#### [PROBLEM TO WORK ON]
Below are the entries. Set down exactly the line containing "Viewport: 2576px width, 1337px height." and each line after it.

Stored entries:
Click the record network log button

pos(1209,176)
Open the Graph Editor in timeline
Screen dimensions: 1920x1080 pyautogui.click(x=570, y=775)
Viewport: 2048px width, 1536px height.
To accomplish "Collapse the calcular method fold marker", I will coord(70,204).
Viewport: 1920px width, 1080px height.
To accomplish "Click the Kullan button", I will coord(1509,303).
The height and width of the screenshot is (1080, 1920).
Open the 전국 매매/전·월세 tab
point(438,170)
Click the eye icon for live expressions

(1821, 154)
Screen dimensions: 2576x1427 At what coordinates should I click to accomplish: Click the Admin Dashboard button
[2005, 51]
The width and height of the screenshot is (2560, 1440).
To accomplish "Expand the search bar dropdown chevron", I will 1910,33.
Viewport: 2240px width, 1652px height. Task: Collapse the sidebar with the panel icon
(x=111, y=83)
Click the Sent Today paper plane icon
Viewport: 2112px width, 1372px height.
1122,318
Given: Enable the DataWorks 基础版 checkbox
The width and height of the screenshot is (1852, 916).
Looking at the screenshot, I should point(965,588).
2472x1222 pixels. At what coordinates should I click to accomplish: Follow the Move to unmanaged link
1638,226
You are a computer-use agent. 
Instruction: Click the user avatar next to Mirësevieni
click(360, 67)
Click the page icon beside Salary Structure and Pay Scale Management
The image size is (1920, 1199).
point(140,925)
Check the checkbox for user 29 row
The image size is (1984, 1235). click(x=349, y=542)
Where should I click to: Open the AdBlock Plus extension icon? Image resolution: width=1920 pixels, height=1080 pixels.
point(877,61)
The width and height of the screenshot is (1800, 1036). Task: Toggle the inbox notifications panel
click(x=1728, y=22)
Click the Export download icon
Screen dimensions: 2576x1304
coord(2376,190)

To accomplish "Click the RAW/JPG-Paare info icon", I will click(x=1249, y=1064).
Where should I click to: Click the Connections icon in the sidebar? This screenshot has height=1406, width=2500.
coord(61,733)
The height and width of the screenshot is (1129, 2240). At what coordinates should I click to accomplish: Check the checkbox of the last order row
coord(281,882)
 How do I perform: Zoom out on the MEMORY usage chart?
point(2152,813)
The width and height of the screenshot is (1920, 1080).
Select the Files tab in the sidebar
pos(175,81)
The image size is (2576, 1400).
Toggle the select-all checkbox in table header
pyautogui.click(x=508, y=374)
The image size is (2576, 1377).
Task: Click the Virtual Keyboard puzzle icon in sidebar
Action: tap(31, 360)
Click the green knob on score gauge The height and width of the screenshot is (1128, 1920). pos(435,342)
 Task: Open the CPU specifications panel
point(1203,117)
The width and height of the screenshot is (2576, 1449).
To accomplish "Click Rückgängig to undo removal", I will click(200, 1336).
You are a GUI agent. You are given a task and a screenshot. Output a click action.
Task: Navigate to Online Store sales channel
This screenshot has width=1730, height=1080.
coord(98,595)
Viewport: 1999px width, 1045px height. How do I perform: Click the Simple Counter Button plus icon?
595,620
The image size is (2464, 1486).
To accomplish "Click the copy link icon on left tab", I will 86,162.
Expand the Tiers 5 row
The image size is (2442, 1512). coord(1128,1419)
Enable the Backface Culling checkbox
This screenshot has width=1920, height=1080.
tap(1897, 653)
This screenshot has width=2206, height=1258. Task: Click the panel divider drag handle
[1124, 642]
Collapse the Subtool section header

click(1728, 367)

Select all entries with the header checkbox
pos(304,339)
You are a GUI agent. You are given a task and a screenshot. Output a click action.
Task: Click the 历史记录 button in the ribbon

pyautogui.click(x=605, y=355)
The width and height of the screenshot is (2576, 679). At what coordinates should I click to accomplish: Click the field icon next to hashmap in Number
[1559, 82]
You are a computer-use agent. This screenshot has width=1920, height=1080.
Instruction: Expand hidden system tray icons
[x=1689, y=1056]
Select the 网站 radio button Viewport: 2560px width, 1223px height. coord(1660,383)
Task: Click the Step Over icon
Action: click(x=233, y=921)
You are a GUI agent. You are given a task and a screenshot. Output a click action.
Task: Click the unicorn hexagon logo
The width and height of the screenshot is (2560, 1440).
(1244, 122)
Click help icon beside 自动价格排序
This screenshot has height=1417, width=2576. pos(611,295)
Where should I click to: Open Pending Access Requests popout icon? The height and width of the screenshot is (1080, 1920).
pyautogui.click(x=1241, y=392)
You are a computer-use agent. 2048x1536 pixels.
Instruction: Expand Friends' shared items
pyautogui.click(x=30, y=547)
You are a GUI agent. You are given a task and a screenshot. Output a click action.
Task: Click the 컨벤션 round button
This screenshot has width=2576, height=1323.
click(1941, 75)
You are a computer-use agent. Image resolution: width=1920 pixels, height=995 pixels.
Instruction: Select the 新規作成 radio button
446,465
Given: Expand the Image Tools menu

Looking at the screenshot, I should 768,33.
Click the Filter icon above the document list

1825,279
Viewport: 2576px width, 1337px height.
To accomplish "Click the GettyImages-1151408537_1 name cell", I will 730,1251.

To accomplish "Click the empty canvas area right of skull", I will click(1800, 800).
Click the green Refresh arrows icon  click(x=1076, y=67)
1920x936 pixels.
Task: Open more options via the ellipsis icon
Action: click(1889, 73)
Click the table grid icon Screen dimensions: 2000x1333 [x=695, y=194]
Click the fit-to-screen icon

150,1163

#### [ANSWER BOX]
Viewport: 2576px width, 1337px height.
To accomplish "Click the GettyImages-1151408537_1 name cell", I will 730,1251.

To accomplish "Click the empty canvas area right of skull", I will click(1800, 800).
Click the green Refresh arrows icon  click(x=1076, y=67)
1920x936 pixels.
Task: Open more options via the ellipsis icon
Action: click(1889, 73)
Click the table grid icon Screen dimensions: 2000x1333 [x=695, y=194]
Click the fit-to-screen icon

150,1163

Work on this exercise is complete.